Fonseca sings in a voice like Michael Franks’, the vocal equivalent of Herb Alpert’s unmistakable trumpet style: His voice is soft and tender, emotive, romantic, and gorgeously soulful. His solo performance “Sem Resposta” truly echoes the master Jobim, its understated and sensual vocal and guitar accompaniment so delicately whispered that their music is almost more felt than heard. American soul bears influence, too, in the opening phrase of “Bom Sinal,” which echoes the first verse of the O’Jays soulful comeback hit “Lovin’ You.” The velvety trumpet / piano introduction to “Febre” startlingly echoes Chet Baker’s famously, profoundly tender “My Funny Valentine,” while “The Night We Called It A Day” is cast as a lounge jazz ballad.

Fonseca also polishes two Brazilia classics, once more echoing Antonio Carlos in Jobim’s “She’s a Carioca” and shining as guitarist in the instrumental “Consolacão” by Brazilian bossa nova legend composer/guitarist Baden Powell (the set-ending “Butéco 2” provides another toothsome instrumental). But Fonseca paints his ultimate self-portrait in “Slow Motion Bossa Nova”: With vocals and guitar as sunny and relaxed as a late morning outdoor tea, he softly urges, “You’re so good to me/ And I hope to give you back the bliss of life/ That you give to me/ And it feels like bossa nova by Jobim/ The solution to my dilemma/ You’re my ‘Girl from Ipanema’/ Inspiration for my samba in slo-o-o-w motion...”

He offers an invitation that proves almost impossible to resist.

Bossa Nova for Lovers

This compilation of seminal bossa nova puts forth the sound of classic, romantic Brazil using original recordings from the bossa nova jazz craze of the late 1960s from such artists as saxophonist Stan Getz, vocalist Astrud Gilberto, Antonio Carlos Jobim, João Gilberto, and others, all produced by Creed Taylor for the Verve label.

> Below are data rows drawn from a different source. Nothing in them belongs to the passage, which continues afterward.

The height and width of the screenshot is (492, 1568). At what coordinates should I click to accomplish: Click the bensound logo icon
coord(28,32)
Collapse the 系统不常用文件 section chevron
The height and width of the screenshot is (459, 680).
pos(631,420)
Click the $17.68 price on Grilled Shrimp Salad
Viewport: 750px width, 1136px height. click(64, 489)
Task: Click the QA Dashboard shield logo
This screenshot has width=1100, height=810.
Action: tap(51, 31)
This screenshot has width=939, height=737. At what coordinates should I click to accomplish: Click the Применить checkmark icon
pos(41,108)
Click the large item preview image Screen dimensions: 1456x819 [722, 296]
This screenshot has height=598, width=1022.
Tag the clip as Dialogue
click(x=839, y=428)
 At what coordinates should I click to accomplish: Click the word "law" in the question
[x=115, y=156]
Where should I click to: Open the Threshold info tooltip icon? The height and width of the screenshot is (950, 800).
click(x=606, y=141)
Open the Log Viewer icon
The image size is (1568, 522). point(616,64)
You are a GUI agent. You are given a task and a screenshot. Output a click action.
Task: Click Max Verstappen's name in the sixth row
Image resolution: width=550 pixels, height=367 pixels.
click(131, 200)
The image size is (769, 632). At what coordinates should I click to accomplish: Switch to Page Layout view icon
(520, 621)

The earliest track is “Bahia” from the Jazz Samba album Getz recorded with guitarist Charlie Byrd in 1962; the latest is Jobim’s 1967 big band version of “Wave” from the album of the same name, with Ron Carter on bass and Claus Ogerman as arranger and conductor. Taylor’s light, pristine production is simply perfect for such light, pristine music, and despite the passage of three decades since Taylor originally laid these tracks down, they maintain their warm luster. This sounds just great.

The voice of the original “Girl from Ipanema,” Astrud Gilberto is simply mesmerizing throughout this set (that “Girl” appears here in a sparklingly spry instrumental version featuring composer Jobim on piano and guitar, once more with Ogerman, from Jobim’s The Composer of “Desifinado” Plays album). She sounds so happy to be sad with longing for a distant lover in this penultimate version of Jobim’s “Meditation,” arranged and conducted by Marty Paich for The Astrud Gilberto Album. “Too soft to touch, but too lovely to leave alone,” from the lyric to “Misty Roses” ( Beach Samba ), describes Gilberto’s voice, too. You may never hear a more beautiful, voluptuous version of the classic “My Foolish Heart” than her version here with a big band arranged and conducted by Don Sebesky (also from Beach Samba ).

Getz collaborates with three different guitarists with uniformly beautiful results, opening this set with João Gilberto and teaming with the composer as pianist on Jobim’s “Vivo Sonhando (Dreamer)” (from Getz / Gilberto ); elegantly dancing through “Corcovado (Quiet Nights of Quiet Stars)” alongside guitarist Laurindo Almeida, among the first to explore the combination of traditional Brazilian rhythms with melodic instrumental jazz; and weaving together with Byrd a magical tapestry in “Bahia.”